- **WRITTEN PROBLEM 1**:
Check each statement against the REAP overview and answer yes or no for each, quoting the words from the REAP overview that decide it. (a) REAP was created under the 2002 Farm Bill. (b) Agricultural producers must be located in a rural area to qualify. (c) USDA guarantees up to 50% of total project cost to lenders.
- **WRITTEN PROBLEM 2**:
Retype the part of the REAP overview starting at "After the Inflation" and ending at "or rural business.".

- **TEXT SEGMENT**:

::::

The USDA Rural Energy for America Program (REAP) is the most powerful solar incentive most farmers and rural business owners have never heard of. While homeowners focus on the 30% federal tax credit and state rebates, agricultural producers and rural small businesses can access a federal grant that covers up to 50% of their solar installation cost — before the Investment Tax Credit even applies.
After the Inflation Reduction Act of 2022 injected $2 billion in new REAP funding over five years, the program has more money to award than at any point in its history. Understanding how to access it could transform a 12-year solar payback into a 4-year payback for an eligible farm or rural business.
What Is USDA REAP?
REAP — the Rural Energy for America Program — was created under the 2002 Farm Bill and is administered by USDA Rural Development. It provides grants and guaranteed loan financing to help agricultural producers and rural small businesses purchase and install renewable energy systems and make energy efficiency improvements.
Key facts about REAP:
- Grant component: covers up to 50% of eligible project costs
- Guaranteed loan component: USDA guarantees up to 75% of total project cost to lenders
- The two components can be combined: a 25% grant + a 75% USDA-guaranteed loan can finance 100% of a project with zero money down
- IRA 2022 funding: $2 billion in new REAP appropriations over FY 2023–2027
- Annual grant awards typically range from $2,500 to $1,000,000 per project
REAP is a competitive grant program — applications are scored and ranked. Larger, well-documented projects with stronger energy savings and agricultural producer status score highest.
Who Qualifies for REAP?
REAP has two eligible borrower categories:
Agricultural Producers
An agricultural producer is defined as a person or entity that derives at least 50% of their gross income from agricultural operations OR has at least 50% of their total assets in agricultural production. This includes:
- Crop farmers (row crops, specialty crops, orchards, vineyards)
- Livestock and poultry operations
- Dairy farms
- Forestry and timber operations
- Aquaculture operations
- Beginning farmers and ranchers
- Farmer cooperatives
The agricultural production site does not need to be in a "rural area" — agricultural producers can be located anywhere in the U.S. and still qualify.
Rural Small Businesses
Rural small businesses must:
- Meet SBA small business size standards for their industry
- Be located in a rural area — a city, town, or unincorporated area with a population of 50,000 or fewer (most county seats and rural communities qualify)

::::

- **DATASET EXTRACT**:
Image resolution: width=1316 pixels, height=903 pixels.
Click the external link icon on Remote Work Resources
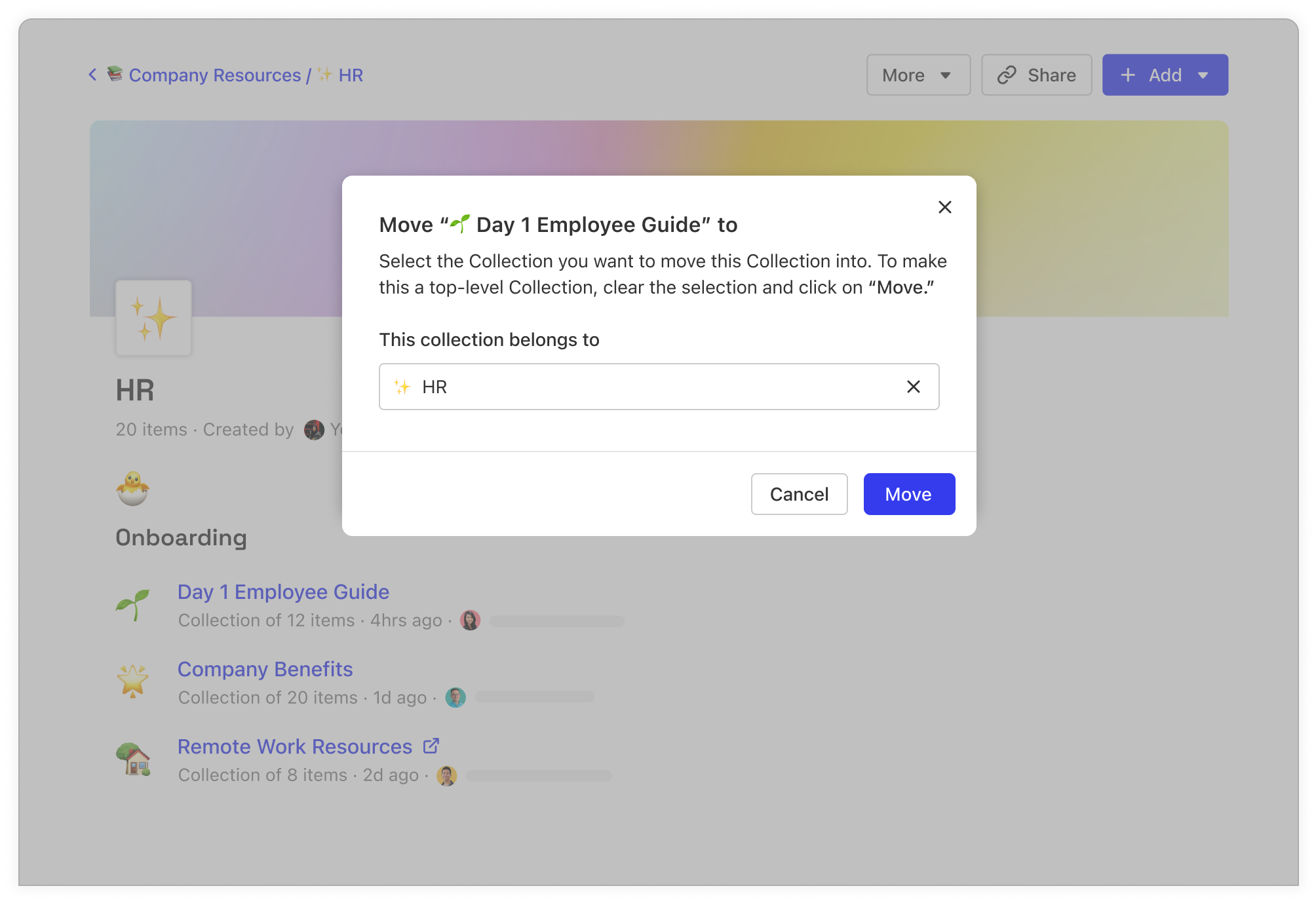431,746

::::

- **EXERCISE ANSWER 1**:
(a) Yes: "was created under the 2002 Farm Bill"
(b) No: "agricultural producers can be located anywhere in the U.S. and still qualify"
(c) No: "USDA guarantees up to 75% of total project cost to lenders"

- **EXERCISE ANSWER 2**:
After the Inflation Reduction Act of 2022 injected $2 billion in new REAP funding over five years, the program has more money to award than at any point in its history. Understanding how to access it could transform a 12-year solar payback into a 4-year payback for an eligible farm or rural business.